It was clear that among Mexican-Americans an organization would have to be built house by house, and perhaps in time several organizations could be brought together into a federation .3 It is important to make this point explicit because years later (in 1965) at a seminar on mass organization at Asilomar, California, Alinsky said that the CSO was not a typical IAF project so far as he was concerned. Alinsky went on to say that because of a personal tragedy, he was unable to give Ross adequate supervision "so he went off on his own," trying to organize on the basis of individual memberships.4 Ross, commenting on the recorded notes of the Asilomar seminar, pointed out that Alinsky's recollection was faulty in that the personal tragedy referred to took place after the agreement was reached between Ross and Alinsky as to the organizing approach which would be followed.5 In any case, on June 10, Ross received his letter of appointment effective August 1, 1947. But the question of whether membership of individuals or organizations was the more effective approach was to remain a matter of contention for them and for the field. Unfortunately, the limited funding then available to the IAF ran out and by 1952, Ross was back with the California Federation of Civic Unity. It was during this period that he began organizing efforts in San Jose (in the course of which he met and involved Cesar Chavez) and in Decoto.

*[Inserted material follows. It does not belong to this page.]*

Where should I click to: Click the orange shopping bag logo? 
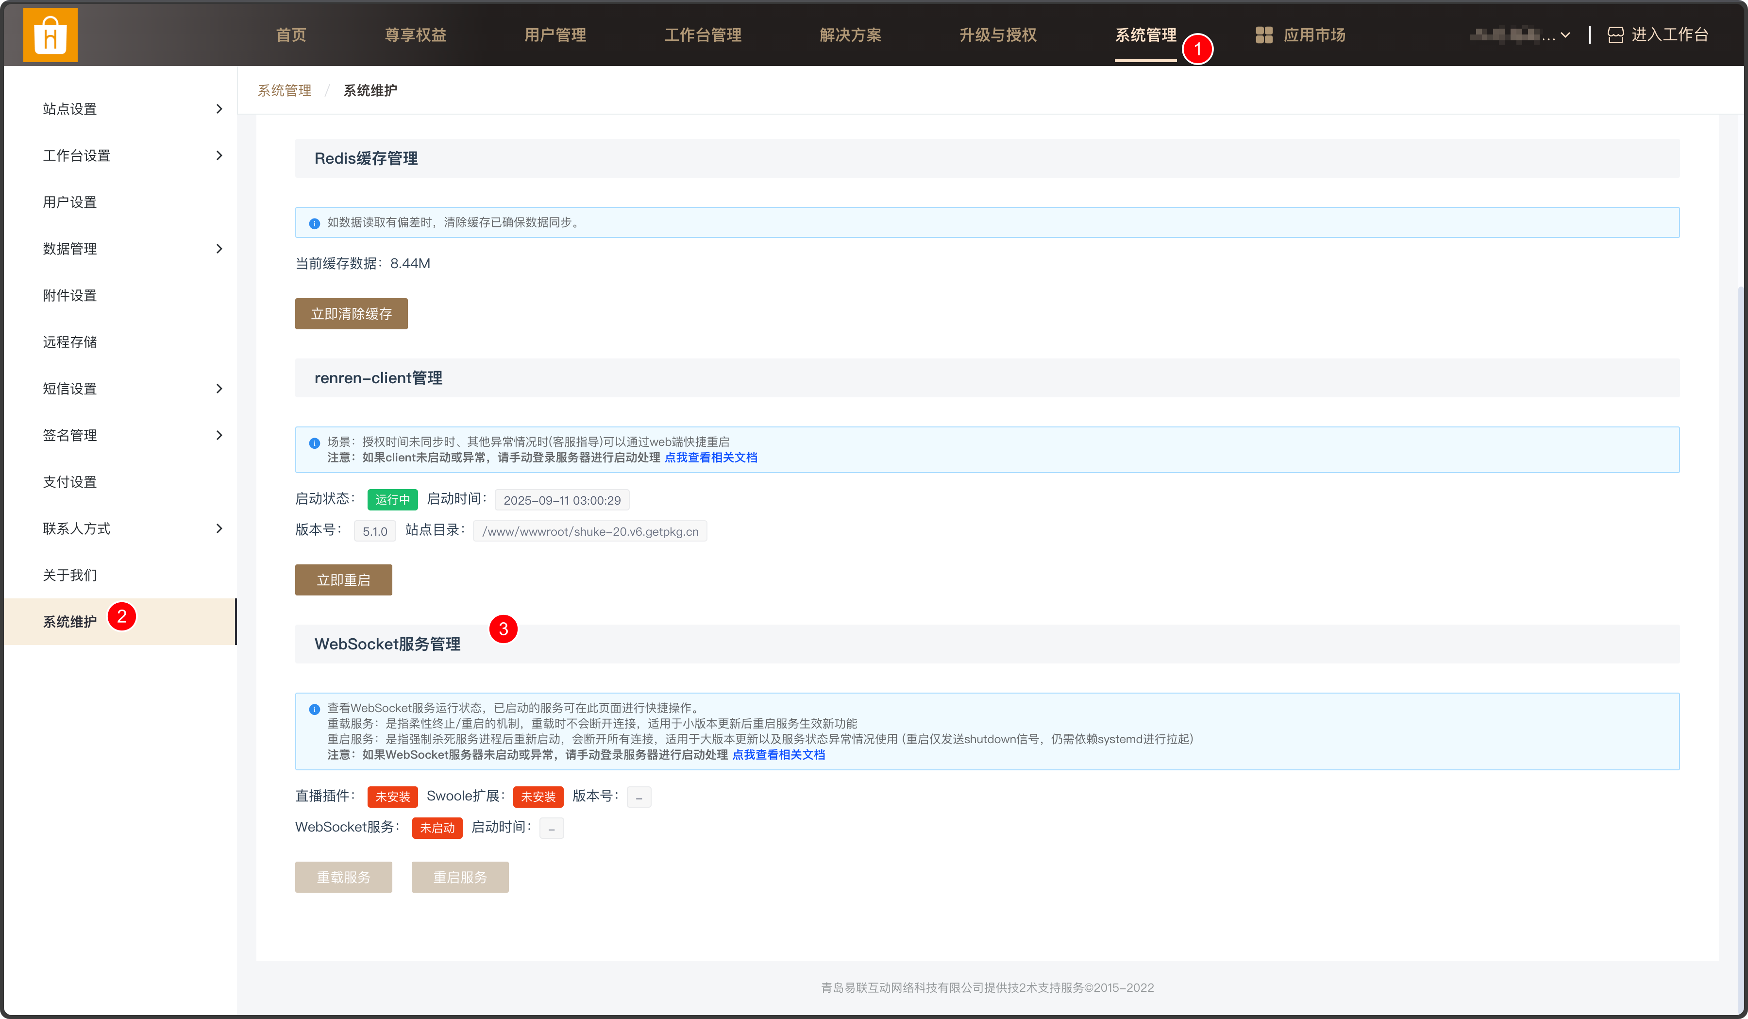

In the meantime, Alinsky had been trying to raise money for the IAF organizing program, and in 1951 he forwarded a proposal to the ESF requesting a grant of $100,000 per year for three years.6 The sum of $15,000 was awarded on an interim basis pending completion of the report by the University of Chicago Committee. In April 1953, an additional $150,000 was granted for a three-year period beginning July 1, 1953. These efforts were subsequently supported by additional grants in the amount of $376,400. (See Appendix B.)

In his application, Alinsky stressed the importance of having assured funding for at least three years. This was necessary, he said, because IAF experience had shown that it took this long to become self-supporting and to develop effective leadership from the community. In any case, an expectation of at least a three-year period of employment was necessary to get good organizer personnel. Furthermore, effective operation would be impossible in the face of recurring financial crises. With funding assured, Ross returned to the IAF staff, eventually being named IAF field director for California and Arizona. While continuing to work with the CSO's in San Jose and Decoto, he began organizing in Salinas. At the same time, Cesar Chavez was hired to begin organizing in Oakland.7

So much by way of an historical introduction to the development of the CSO in California, prior to the involvement of the ESF.

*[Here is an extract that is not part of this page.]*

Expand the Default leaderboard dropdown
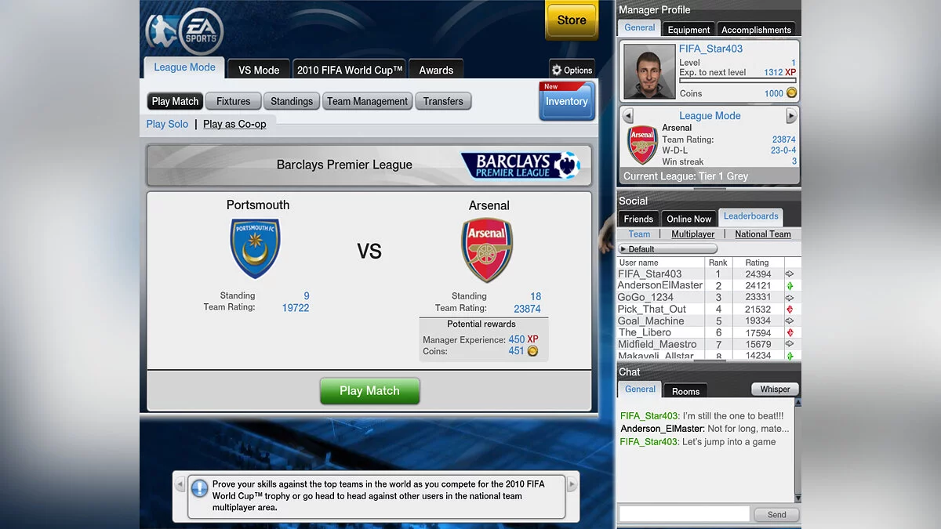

Community Service Organization Programs (1953-1964)

In undertaking to help organize Community Service Organizations, Alinsky had in mind certain principles which he later articulated in an annual report.

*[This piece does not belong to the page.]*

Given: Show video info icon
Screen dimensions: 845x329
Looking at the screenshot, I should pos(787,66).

1. You must work with people rather than for people. (Social welfare agencies, the 1AF maintained, did the latter.)8

2. It is not enough to work, for example, on the problem of rat infestation; you must also get after those persons who are responsible for causing, or who can help to solve, the problem. Inevitably, such a policy leads to conflict and confrontation and seems to be the point at which social agencies and other middle-class agencies want to "get off the bus."

3. The resident of a community is more concerned with his own problems than is anyone from the outside.

4. Given the opportunity, the local resident can and must do the job; no one else can do it for him.

5. The American way of life is to feel that you "belong."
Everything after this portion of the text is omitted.